Still, perhaps the biggest difference between the MacBook Air and MacBook Pro is that the latter includes the Touch Bar. Apple launched the Touch Bar in 2016 as a way to expand the Mac’s user interface by providing useful, touch-friendly shortcuts above the keyboard. In addition to replacing the function key row, the controls shown in the Touch Bar can change depending on the app or program you’re using. When running Safari, for example, you may see controls that let you scrub through your open tabs.

It’s a novel idea, but the Touch Bar doesn’t bring enough to the experience to justify buying the MacBook Pro over the Air. If you do decide on the Pro, do so because of the other benefits it brings in more important areas, like performance or battery life.

The 13-inch MacBook Pro and MacBook Airotherwise have a lot in common. Both come with two Thunderbolt/USB 4 ports, Apple’s new and improved Magic Keyboard, a 720p webcam that uses the image signal processor in Apple’s chipset, storage options that start 256GB and top out at 2TB, and Touch ID.

But, there are some subtle differences when it comes to the speakers and microphones. The MacBook Pro’s speakers support high dynamic range, unlike the MacBook Air’s, which should enable the Pro to maintain clear audio at its loudest and lowest levels. That should put the 13-inch Pro in a middle ground between the Air and the 16-inch MacBook Pro, which offers superb, boisterous audio for a laptop of its size, thanks to its six-speaker sound system.

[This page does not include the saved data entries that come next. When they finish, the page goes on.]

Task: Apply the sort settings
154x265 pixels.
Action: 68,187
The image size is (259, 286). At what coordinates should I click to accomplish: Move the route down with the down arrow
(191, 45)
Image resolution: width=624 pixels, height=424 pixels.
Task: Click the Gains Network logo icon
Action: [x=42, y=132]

The 13-inch MacBook Pro also has microphones that are slightly better than the Air’s. Apple describes them as studio quality microphones with high-signal-to-noise ratio, which the Air lacks.

Design and display

If you’re familiar with the MacBook Air, you probably know that it has a distinguished, wedge-shaped design that separates it from the MacBook Pro.

That hasn’t changed with the M1-powered MacBook Air; the base on Apple’s thin-and-light laptop still has that familiar teardrop-like look. The MacBook Air is also available in a gold color option in addition to silver and space gray, while the MacBook Pro only comes in those latter two colors.

True to its name, the MacBook Air is also slightly lighter than the MacBook Pro, weighing 2.8 pounds compared to the 3-pound MacBook Pro.  

Like the Air, the MacBook Pro also looks just like its predecessors, which is to say that it has a sightly thicker build that’s uniform at its base compared to its cheaper and lighter sibling.

When it comes to display quality, the MacBook Pro and MacBook Air are once again very similar. Both laptops have screens measuring 13.3 inches in size with resolutions of 2,560 by 1,600 pixels, and they both support P3 wide color and Apple’s True Tone technology. That feature allows the screen to adjust the display’s color to match the lighting in your surroundings, often making the screen look less blue.

The MacBook Pro‘s display, however, is slightly brighter than that of the MacBook Air (500 nits brightness compared to the MacBook Air‘s 400 nits.)

Overall, the MacBook Air is a better value, especially for those looking for a general purpose laptop. Even though it’s $300 cheaper, it doesn’t make big scarifies when it comes to performance or configuration options. That’s significant because the previous entry-level version of Apple’s Intel-powered MacBook Air felt underpowered since it came with just a dual-core Intel Core i3 chip. 

But, there are still some reasons why the MacBook Pro may be the right fit. Since it has a fan-based cooling system and an extra core in its GPU at the base level, it might be a better choice for those who need to execute strenuous tasks for long periods of time and still want a lightweight laptop. The Pro also has slightly longer battery life and other quality perks, like higher-quality microphones and speakers.

All told, the MacBook Air is probably the right choice for most people, offering performance that isn’t much different than Apple’s professional-grade laptop at a lower price. The MacBook Pro is better suited for those who need a bit more performance, slightly longer battery life, and better microphones and speakers in a portable laptop.